**TASK DIRECTIONS**
Would you transcribe exactly the lines below, starting at the one that contains "Open the browser tools grid icon" and ending with the last line, both included? Leave out all other lines.

[Stored data]
####################
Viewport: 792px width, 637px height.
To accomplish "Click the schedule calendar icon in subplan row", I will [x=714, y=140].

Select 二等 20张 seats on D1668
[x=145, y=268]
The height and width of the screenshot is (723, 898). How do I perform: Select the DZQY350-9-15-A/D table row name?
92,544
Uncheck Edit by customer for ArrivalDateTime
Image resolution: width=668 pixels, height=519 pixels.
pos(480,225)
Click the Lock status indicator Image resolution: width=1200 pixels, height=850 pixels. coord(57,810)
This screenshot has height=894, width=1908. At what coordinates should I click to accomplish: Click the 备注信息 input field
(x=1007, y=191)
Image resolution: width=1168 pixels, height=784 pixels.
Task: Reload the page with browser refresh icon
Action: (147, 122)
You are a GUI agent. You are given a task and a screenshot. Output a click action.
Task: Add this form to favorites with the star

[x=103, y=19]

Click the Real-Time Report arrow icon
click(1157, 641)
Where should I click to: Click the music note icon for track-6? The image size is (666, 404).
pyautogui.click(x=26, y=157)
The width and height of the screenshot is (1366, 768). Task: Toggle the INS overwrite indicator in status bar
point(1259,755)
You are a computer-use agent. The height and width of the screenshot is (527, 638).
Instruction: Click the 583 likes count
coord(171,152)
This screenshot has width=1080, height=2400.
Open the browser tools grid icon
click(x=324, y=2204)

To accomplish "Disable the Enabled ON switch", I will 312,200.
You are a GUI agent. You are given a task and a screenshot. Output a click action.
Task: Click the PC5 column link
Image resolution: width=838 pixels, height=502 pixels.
####################
**TASK RESPONSE**
Open the browser tools grid icon
click(x=324, y=2204)

To accomplish "Disable the Enabled ON switch", I will 312,200.
You are a GUI agent. You are given a task and a screenshot. Output a click action.
Task: Click the PC5 column link
Image resolution: width=838 pixels, height=502 pixels.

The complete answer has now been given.